» **Work instruction**
Which lines run from the one containing "Tephrosia (81, 88)" through the end of the entries? Restate them word for word, and only those.
== Data supplied ==
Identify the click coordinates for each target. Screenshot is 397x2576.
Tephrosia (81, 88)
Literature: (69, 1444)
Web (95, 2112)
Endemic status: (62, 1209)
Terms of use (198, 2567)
===
» **Your response**
Tephrosia (81, 88)
Literature: (69, 1444)
Web (95, 2112)
Endemic status: (62, 1209)
Terms of use (198, 2567)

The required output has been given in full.